## [Your instructions]
In the records below, find the line holding "Given: Click the right arrow for 効果音" and the line holding "Image resolution: width=1838". Set down both, with every line between them, exactly.

## [Extracted material]
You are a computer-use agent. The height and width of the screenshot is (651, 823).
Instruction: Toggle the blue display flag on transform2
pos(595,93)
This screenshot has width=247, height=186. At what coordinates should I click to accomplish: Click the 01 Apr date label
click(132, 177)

--

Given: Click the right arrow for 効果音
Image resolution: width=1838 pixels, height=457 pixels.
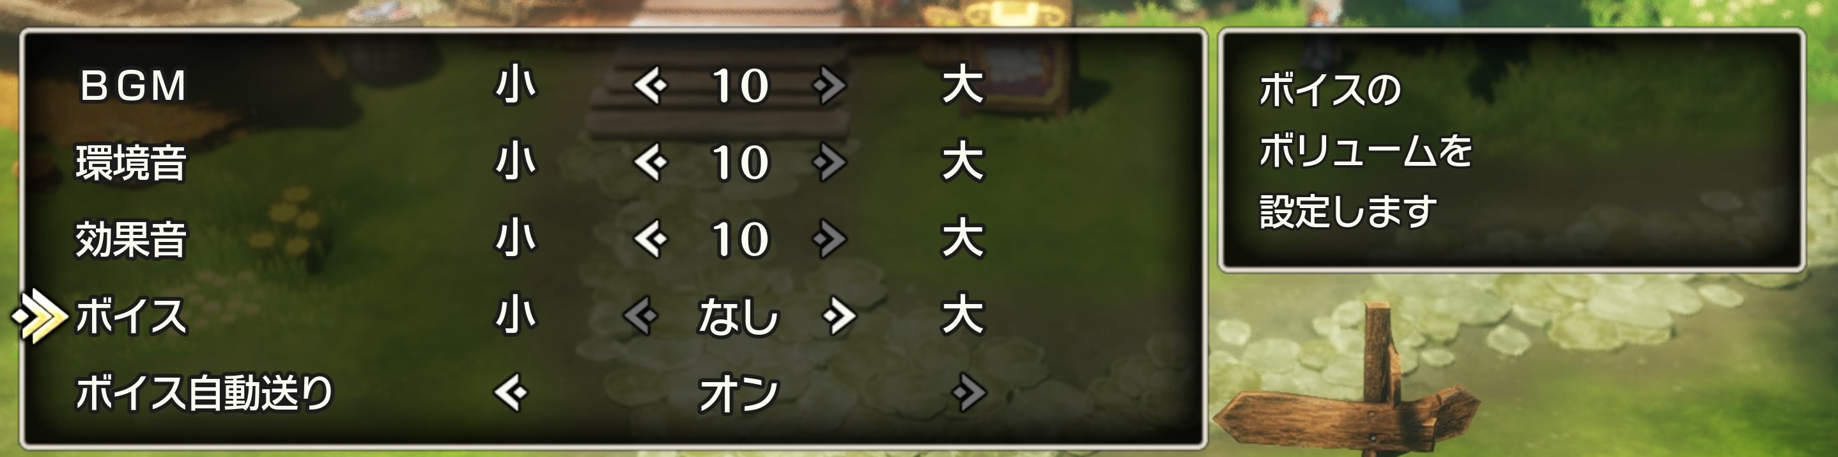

...

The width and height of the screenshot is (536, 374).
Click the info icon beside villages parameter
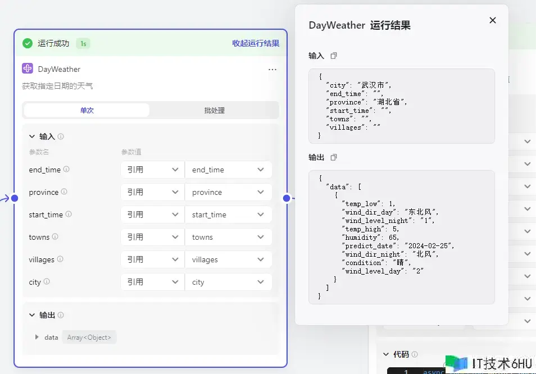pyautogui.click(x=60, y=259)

## [Response area]
Given: Click the right arrow for 効果音
Image resolution: width=1838 pixels, height=457 pixels.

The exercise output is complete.